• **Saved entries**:
------------

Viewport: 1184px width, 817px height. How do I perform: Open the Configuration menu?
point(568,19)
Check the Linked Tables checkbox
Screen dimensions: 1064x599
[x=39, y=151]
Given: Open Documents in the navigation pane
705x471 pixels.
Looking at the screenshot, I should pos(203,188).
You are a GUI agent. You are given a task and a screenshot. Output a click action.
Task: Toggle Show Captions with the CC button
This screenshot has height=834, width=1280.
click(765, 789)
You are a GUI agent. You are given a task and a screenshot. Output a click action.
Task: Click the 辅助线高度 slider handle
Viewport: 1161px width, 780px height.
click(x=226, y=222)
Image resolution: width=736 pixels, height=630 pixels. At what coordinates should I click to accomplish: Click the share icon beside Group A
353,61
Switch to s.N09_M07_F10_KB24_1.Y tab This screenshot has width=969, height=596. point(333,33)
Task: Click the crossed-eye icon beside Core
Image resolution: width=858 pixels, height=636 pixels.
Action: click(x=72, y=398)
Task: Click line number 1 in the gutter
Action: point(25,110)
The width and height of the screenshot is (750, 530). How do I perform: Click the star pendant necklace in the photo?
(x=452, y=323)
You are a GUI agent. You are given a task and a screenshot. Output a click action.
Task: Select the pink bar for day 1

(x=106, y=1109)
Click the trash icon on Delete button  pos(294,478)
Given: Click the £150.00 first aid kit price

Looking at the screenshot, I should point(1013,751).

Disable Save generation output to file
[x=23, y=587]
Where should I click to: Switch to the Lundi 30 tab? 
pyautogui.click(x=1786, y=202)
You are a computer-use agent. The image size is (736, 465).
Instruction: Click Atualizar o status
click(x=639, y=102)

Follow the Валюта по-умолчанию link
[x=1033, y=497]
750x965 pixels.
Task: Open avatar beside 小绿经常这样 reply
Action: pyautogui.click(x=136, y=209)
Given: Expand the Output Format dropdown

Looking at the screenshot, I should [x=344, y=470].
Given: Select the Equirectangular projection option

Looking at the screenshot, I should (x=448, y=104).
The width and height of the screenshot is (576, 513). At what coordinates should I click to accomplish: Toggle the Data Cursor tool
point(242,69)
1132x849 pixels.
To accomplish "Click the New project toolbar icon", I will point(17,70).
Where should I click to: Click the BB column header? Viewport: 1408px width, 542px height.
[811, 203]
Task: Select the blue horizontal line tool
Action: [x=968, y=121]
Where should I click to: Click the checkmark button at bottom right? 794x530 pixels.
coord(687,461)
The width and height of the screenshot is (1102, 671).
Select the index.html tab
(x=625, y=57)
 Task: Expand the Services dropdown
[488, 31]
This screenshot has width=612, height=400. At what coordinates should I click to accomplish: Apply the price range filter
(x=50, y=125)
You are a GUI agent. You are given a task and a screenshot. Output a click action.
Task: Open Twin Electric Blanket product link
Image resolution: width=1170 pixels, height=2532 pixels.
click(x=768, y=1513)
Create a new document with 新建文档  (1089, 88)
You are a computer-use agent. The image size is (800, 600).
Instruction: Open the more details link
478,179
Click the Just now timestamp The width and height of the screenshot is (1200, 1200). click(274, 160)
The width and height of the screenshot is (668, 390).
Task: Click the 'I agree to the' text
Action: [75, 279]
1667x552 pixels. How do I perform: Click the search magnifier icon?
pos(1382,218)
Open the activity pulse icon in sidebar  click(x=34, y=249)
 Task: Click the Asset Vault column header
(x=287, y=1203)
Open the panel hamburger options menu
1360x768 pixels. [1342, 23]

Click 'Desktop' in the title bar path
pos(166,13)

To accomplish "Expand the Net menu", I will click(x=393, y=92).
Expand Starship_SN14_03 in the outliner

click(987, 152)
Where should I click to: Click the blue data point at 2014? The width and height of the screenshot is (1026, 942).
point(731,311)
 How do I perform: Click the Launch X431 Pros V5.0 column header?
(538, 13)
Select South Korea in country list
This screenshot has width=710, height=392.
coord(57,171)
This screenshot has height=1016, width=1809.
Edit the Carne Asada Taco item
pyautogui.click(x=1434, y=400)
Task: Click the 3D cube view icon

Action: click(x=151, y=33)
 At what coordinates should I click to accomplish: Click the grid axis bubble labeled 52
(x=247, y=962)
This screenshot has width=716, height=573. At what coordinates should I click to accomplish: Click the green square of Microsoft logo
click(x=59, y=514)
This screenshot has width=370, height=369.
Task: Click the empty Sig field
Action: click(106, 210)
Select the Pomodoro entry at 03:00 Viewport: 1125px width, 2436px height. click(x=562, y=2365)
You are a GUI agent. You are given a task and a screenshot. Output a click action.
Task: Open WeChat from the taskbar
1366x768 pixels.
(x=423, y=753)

------------

• **Description of the task**: Start with the line above that contains "Viewport: 1161px width, 780px height." and end with the line that contains "Switch to s.N09_M07_F10_KB24_1.Y". Write out those lines exactly, and only those.

• **Your solution**:
Viewport: 1161px width, 780px height.
click(x=226, y=222)
Image resolution: width=736 pixels, height=630 pixels. At what coordinates should I click to accomplish: Click the share icon beside Group A
353,61
Switch to s.N09_M07_F10_KB24_1.Y tab This screenshot has width=969, height=596. point(333,33)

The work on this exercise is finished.